There are many attendants who think it's okay because they're out of touch and talk about things they shouldn't have done, but it seems that they “understand” properly.
It seems that they are also properly equipped with emotions.

Even when parents speak with the intention of “children don't understand anyway,” it seems that children have the ability to properly “understand” and capture what is being done there in their own way.
It is then that we treat each person equally as a person's life.
I think that is “dignity” that should be treated without discrimination, whether it is a small child or an elderly person.
Life faces life, and you're with someone even if you don't talk to them. Something is happening within each other just because of that.
Wouldn't it be enough just to stay by my side and do that “something”?
I think human sensitivity, love, and compassion can only be cultivated in such circumstances.
I think that's where you “understand” the most.
Please “understand.” Try to feel like an “understanding” grandmother.
This is your parent's “mom.” You're sure to get something amazing.

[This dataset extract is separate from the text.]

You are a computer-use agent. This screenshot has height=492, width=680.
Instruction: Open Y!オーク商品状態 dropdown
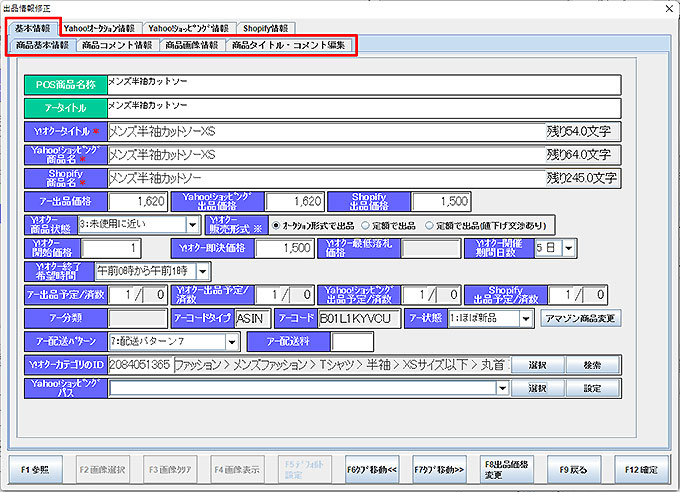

I had a lot of trouble too.

Hello, Yuri. In response to this question, I thought about various things over and over again with myself.
Actually, my grandfather is currently in the hospital with dementia. My grandfather, who was very kind, quickly became a different person, and the family was very difficult at first. At first, I thought it would be better if I went to see my grandfather's face while he was frequently hospitalized... However, as the teachers who answered say, “they show me firsthand that 'old' is like this, and they are close to it to a reasonable extent.” I think it's important to say that. When I think I have to do something about it, my mental and physical limits quickly come. My deceased grandmother was bedridden for 10 years, and my mother, who was taking care of that care, fell down over and over again, went to the hospital herself, and almost died over and over again. I'm watching that figure, so I think it would be nice if Yuri also cares about her family and can snuggle up to the extent she can.